Tuesday, August 4, 2009

Anglican Fudge Sauce


The best way to sort through Anglican fudge is with a hot fudge sundae. This is the easiest fudge sauce recipe I have ever made - and actually, one of the best. It's of the old-fashioned variety, so don't be surprised if a little of the sauce hardens when it hits your lovely Häagen-Dazs vanilla or coffee ice cream.

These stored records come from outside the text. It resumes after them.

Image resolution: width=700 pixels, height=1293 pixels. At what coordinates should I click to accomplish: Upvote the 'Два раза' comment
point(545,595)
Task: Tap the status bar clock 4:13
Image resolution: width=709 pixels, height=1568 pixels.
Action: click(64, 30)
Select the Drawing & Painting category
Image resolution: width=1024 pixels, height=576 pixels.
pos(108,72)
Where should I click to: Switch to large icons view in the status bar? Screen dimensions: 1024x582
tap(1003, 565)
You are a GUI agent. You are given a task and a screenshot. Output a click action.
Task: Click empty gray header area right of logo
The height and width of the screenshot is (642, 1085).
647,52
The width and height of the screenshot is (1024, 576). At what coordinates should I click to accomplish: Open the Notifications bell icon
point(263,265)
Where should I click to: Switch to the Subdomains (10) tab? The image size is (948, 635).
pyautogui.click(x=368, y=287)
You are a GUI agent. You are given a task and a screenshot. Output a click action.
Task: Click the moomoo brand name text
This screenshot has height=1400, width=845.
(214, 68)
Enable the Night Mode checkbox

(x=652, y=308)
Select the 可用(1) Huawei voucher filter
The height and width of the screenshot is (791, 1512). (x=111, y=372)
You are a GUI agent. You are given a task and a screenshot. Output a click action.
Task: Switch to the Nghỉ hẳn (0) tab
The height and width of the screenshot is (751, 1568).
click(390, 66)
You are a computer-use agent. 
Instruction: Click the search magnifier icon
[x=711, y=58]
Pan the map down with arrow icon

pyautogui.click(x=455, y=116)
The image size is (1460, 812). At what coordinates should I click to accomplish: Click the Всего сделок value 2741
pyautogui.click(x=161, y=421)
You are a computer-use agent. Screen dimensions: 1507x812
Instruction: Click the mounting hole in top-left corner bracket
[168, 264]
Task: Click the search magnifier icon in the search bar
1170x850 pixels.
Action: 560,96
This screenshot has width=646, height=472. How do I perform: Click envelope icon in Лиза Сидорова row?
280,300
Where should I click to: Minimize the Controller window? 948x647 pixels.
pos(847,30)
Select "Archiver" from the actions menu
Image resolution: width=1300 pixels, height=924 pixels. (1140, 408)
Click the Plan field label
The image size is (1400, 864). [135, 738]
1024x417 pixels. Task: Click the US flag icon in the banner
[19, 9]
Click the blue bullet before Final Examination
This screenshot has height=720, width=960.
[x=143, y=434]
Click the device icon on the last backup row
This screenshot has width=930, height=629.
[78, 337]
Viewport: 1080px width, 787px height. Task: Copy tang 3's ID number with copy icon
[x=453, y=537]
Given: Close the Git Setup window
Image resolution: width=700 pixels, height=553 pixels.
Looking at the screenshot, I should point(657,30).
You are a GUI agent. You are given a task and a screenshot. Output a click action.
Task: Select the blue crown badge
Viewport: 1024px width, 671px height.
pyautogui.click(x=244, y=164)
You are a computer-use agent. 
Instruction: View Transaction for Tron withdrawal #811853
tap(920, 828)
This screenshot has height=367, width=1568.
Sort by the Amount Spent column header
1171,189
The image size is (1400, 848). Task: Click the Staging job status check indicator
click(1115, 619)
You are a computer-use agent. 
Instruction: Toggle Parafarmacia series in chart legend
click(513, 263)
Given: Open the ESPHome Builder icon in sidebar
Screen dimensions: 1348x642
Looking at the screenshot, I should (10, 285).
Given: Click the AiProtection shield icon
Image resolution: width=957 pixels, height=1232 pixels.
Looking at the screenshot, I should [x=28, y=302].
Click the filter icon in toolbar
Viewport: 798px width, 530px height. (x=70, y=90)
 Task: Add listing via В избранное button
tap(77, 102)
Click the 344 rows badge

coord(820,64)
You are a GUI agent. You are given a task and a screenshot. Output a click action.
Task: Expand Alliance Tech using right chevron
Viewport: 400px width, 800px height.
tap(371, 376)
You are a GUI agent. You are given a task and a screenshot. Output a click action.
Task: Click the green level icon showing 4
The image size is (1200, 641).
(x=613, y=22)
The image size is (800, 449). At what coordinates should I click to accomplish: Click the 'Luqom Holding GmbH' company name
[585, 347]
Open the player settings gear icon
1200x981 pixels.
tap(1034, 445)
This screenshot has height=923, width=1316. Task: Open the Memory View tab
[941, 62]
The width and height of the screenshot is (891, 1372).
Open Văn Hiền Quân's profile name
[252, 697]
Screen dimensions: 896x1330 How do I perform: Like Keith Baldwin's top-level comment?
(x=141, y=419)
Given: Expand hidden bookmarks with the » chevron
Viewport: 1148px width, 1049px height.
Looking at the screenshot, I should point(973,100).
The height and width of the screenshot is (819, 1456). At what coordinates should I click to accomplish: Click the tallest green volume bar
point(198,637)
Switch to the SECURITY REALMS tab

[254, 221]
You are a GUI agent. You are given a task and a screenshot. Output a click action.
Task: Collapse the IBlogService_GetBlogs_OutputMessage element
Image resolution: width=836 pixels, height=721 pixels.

The type of semi-sweet chocolate you use will determine the flavor, so experiment a bit - you may need to adjust the amount of milk. But this is very good with the old standby, Nestlé Toll House chocolate chips. If you live in Chicago, try it with chopped Frango mints and heavy cream (of course,s you can you can order Frango mints from big, bad Macy's from anywhere, and pretend it's Marshall Field's).

Easy Fudge Sauce

1 cup evaporated milk (or heavy cream)
2 cups (12 oz.) semi-sweet chocolate chips
1 teaspoon vanilla extract (use real vanilla, omit if you only have the imitation variety

Combine milk and chocolate in a heavy saucepan. Cook over low heat, stirring frequently (a wire whisk works better than a spoon). Don't worry that the mixture looks like flecks of chocolate floating in cream at one point - it will pull together like magic (no Hail Marys required). When sauce is smooth and creamy, remove from heat and stir in the vanilla extract. Pour over ice cream, or ice cream and pound cake, or ice cream and a couple brownies.

This can be cooked in the microwave on medium speed; just stir it every minute or so, more after you start seeing the melted chocolate flecks. Sorry I don't have more specific instructions.

Leonardo,darling: if you use this as a knee poultice, cool it down a bit, please. No need to add a burn to your bruise.